» **About this task**
For this exercise, the lines from the one with "Where should I" through the final line of the data below are to be transcribed exactly, and pictures are to be skipped.

» **Stored data**
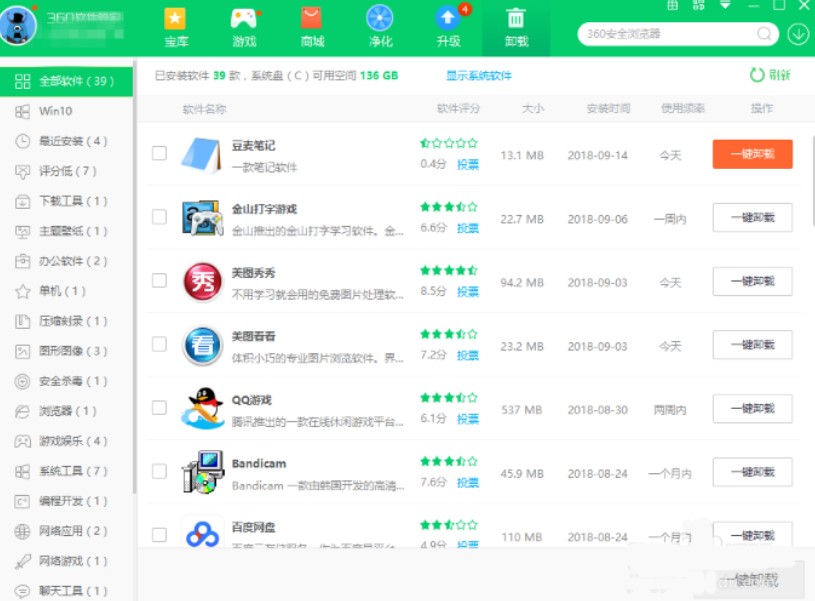Sort list by 安装时间 column header
Screen dimensions: 815x601
pyautogui.click(x=608, y=109)
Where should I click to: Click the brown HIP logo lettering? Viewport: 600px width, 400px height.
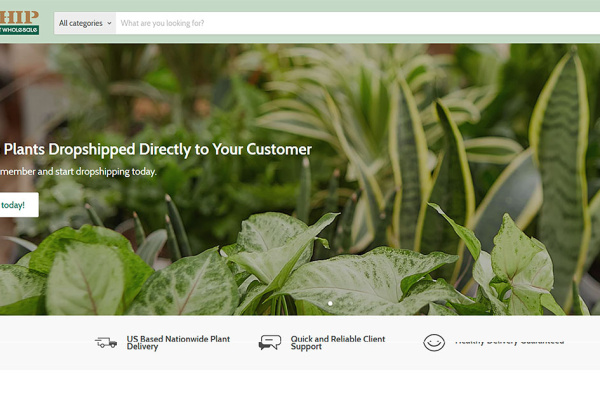[x=19, y=18]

» **Completed exercise**
Where should I click to: Click the brown HIP logo lettering? Viewport: 600px width, 400px height.
[x=19, y=18]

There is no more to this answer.